Sutherland is not new to The Simpsons, having voiced different characters in 2006 and 2007. He is, however, welcome back on the network for which he starred in a series for so long. As soon as his voice is heard, it brings to mind just how much one misses Jack Bauer, and thanks are owed to The Simpsons for making that happen.
That being said, the main story is just OK. Homer taking in a former super military guy, who has enemies hunting for him, is only a marginally funny plot. Perhaps after twenty-three years, it’s getting harder and harder for the writers to find new scenarios. Among the few gems that pop out in the mediocre episode are Moe (Hank Azaria) having his patrons pick up his pickled eggs and returning them to the jar, and Homer setting Wayne up with a job at the DMV. Perhaps Wayne can become a recurring character, since he is staying in town. But that may not be a wise choice, given his lack of interesting development.
Marge (Julie Kavner) has the B story, but it’s so brief that it can barely be referred to as that. She dreams of being a contestant on Top Chef, which leads to a cameo by Tom Colicchio (voicing himself). This cannot be an uncommon wish among housewives who pride themselves on their cooking. But with so little time given over to the bit, it’s hard to say that it’s even worth doing.
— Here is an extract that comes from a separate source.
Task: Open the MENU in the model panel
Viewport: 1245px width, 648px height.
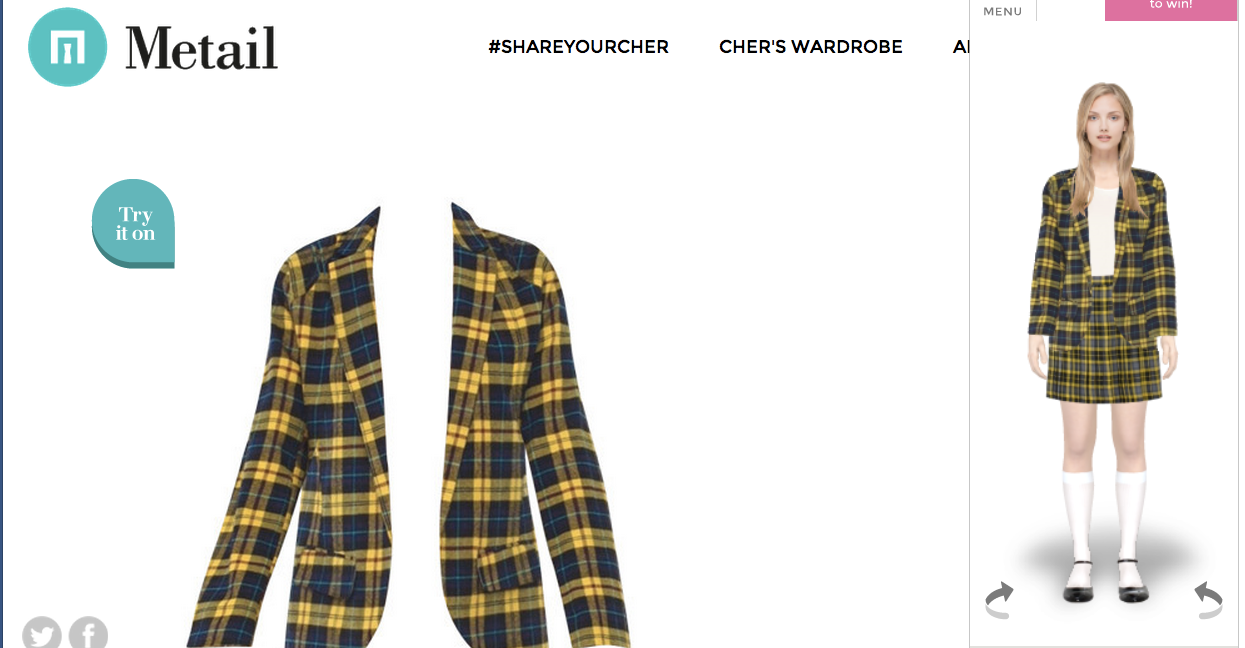Action: point(1003,12)
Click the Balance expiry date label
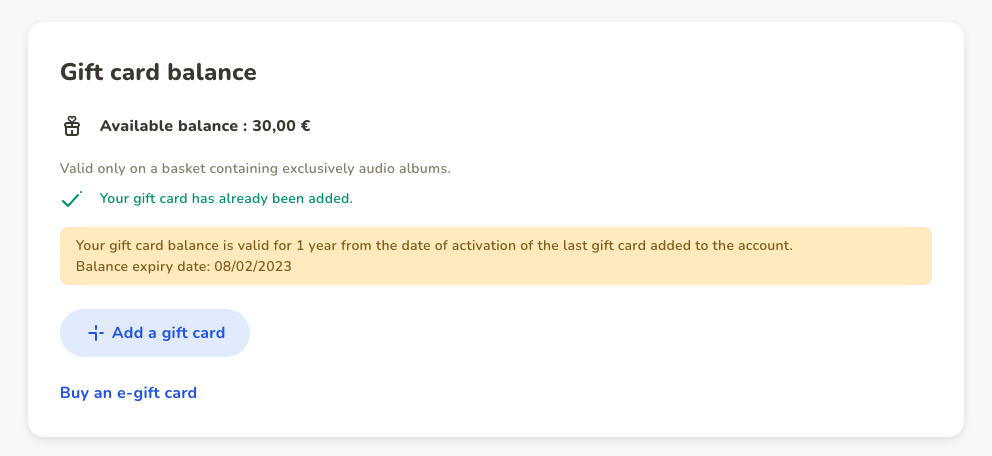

In last May’s finale, fans were asked to go online and vote on whether Ned Flanders (Harry Shearer) and Edna Crabapple (Marcia Wallace) should remain a couple. Happily, participants voted to keep the two together, revealed first in a small manner, then in more overt ways, in “The Falcon and the D’Ohman.” As both has suffered enough in their love lives over the past twenty-two years, it brings a smile to see them happy together. Yay for love!